■ THE INPUT ■
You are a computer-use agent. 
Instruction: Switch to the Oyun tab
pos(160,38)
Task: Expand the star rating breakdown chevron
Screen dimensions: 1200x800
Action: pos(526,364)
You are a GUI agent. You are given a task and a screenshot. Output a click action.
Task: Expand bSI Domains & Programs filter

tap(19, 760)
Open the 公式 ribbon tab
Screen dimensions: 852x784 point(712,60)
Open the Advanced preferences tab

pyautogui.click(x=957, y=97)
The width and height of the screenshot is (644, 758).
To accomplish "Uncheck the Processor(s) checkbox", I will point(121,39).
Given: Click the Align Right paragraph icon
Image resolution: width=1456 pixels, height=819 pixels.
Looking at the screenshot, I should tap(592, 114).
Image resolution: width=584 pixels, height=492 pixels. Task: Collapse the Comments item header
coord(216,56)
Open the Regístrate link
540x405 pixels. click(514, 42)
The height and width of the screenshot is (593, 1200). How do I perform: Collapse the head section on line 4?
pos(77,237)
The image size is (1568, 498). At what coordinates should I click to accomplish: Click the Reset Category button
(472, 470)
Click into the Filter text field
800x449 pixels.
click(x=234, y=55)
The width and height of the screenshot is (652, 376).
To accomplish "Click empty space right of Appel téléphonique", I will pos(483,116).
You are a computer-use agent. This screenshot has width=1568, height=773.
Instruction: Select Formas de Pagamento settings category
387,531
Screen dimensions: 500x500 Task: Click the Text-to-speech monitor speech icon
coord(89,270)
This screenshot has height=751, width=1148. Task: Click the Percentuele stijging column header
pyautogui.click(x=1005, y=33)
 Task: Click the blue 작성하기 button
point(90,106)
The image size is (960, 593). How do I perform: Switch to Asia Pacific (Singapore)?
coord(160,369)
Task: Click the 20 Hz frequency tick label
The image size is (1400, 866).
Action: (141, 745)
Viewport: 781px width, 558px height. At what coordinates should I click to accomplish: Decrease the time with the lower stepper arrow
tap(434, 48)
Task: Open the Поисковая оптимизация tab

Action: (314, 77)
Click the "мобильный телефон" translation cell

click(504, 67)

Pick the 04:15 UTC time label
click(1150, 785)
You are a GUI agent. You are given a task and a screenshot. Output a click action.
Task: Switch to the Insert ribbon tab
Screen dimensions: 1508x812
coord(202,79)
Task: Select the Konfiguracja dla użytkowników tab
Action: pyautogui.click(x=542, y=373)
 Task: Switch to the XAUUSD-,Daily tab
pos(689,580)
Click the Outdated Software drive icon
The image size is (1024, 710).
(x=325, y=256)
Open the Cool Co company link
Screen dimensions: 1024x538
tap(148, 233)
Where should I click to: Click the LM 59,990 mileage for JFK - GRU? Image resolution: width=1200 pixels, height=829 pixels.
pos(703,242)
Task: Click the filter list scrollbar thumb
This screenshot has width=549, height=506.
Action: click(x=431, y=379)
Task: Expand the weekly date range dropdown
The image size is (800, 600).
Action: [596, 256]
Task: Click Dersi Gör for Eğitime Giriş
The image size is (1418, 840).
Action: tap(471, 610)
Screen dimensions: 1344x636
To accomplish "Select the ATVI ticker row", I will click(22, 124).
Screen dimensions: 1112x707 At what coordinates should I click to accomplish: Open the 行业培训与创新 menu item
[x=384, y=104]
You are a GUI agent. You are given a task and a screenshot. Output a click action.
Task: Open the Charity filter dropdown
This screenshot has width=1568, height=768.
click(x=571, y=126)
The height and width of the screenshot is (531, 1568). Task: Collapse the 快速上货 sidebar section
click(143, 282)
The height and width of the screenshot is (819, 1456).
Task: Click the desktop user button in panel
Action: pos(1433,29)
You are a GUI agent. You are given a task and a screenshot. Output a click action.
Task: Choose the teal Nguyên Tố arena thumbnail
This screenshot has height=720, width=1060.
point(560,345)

■ AIM OF THE EXERCISE ■
Give the rows again from the start through the line containing "pos(77,237)", switching every "Collapse" to "Fold" and leaving everything else unchanged.

■ WRITTEN SOLUTION ■
You are a computer-use agent. 
Instruction: Switch to the Oyun tab
pos(160,38)
Task: Expand the star rating breakdown chevron
Screen dimensions: 1200x800
Action: pos(526,364)
You are a GUI agent. You are given a task and a screenshot. Output a click action.
Task: Expand bSI Domains & Programs filter

tap(19, 760)
Open the 公式 ribbon tab
Screen dimensions: 852x784 point(712,60)
Open the Advanced preferences tab

pyautogui.click(x=957, y=97)
The width and height of the screenshot is (644, 758).
To accomplish "Uncheck the Processor(s) checkbox", I will point(121,39).
Given: Click the Align Right paragraph icon
Image resolution: width=1456 pixels, height=819 pixels.
Looking at the screenshot, I should tap(592, 114).
Image resolution: width=584 pixels, height=492 pixels. Task: Fold the Comments item header
coord(216,56)
Open the Regístrate link
540x405 pixels. click(514, 42)
The height and width of the screenshot is (593, 1200). How do I perform: Fold the head section on line 4?
pos(77,237)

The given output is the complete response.